Short Answer: anybody who has a physical product, should be considering selling on amazon (the metrics speak for themselves, 2 million+ Prime shoppers, 3rd party sales (the types of sellers that Product Launcher supports), had roughly 25 billion in sales for Q2 of this year) It’s continuing to grow and the dollar opportunities are huge.
*Most important benefit is your opportunity for brand control, before someone else, like one of your resellers, decides to take your product to Amazon first (logo updates, brand mission, product description, photos & imagery etc..)
Q: What are you seeing strategically, you know it feels like it’s getting more challenging (competing for space/visibility on Amazon) is that what you’re seeing on your end as well, has it become harder over time?
A: Yes. The days of get-rich-quick schemes to take junky products to page 1 of search results by manipulating the organic rankings etc… are long gone. At this point the sellers are very sophisticated, if you’re in any kind of competitive niche (with a few exceptions) they know there’s a lot of other sellers and if you’re not at least matching their level you’re going to always be behind them.

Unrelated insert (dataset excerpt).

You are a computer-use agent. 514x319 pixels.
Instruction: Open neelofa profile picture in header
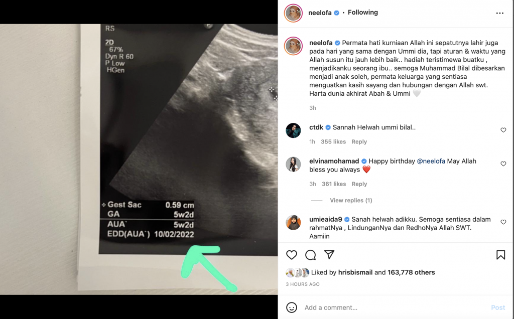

The other piece of it that’s gotten more competitive and more costly is PPC (Pay Per Click Advertising) As I often say, there’s really 3 pillars of success on Amazon:
- High quality, differentiated product
- Fully optimized listing (sales can’t happen if no one knows you exist and you’re not showing up for the search terms you want to be showing up for in the search results)
- Advertising (CPC is rising because of volume and traffic competition to be in the top sponsored ad spot on search results)
**Because newer business starting out are really looking to gain awareness (eyeballs on the site/product, clicks etc..) unfortunately CPC is so expensive and it’s a bidding war, but you need to compete starting out and later on once you’ve built of your awareness and reviews, you can start focusing on profitability as you grow.
Q: How should brands be thinking about profitability when they start out on Amazon? How long should someone expect to invest in Amazon before they really start seeing profitability from them?
A: Going into it you have to have a good feel for all of the fees and metrics of Amazon selling. There’s the 15% category referral fee for nearly all categories on Amazon, FBA fee (Fulfilled By Amazon) based on volume and weight of your product, (100% recommend that everybody opt for that when it’s feasible and possible because your conversion rate will be much higher than if you opt for FBM (Fulfilled By Merchant) Storage and inventory fees (can be kept low if you have a good handle on your product) and finally Advertising fees. After factoring those in (and the cost of shipping your goods to Amazon in the first place) you can assess what you’re left with and evaluate your profitability.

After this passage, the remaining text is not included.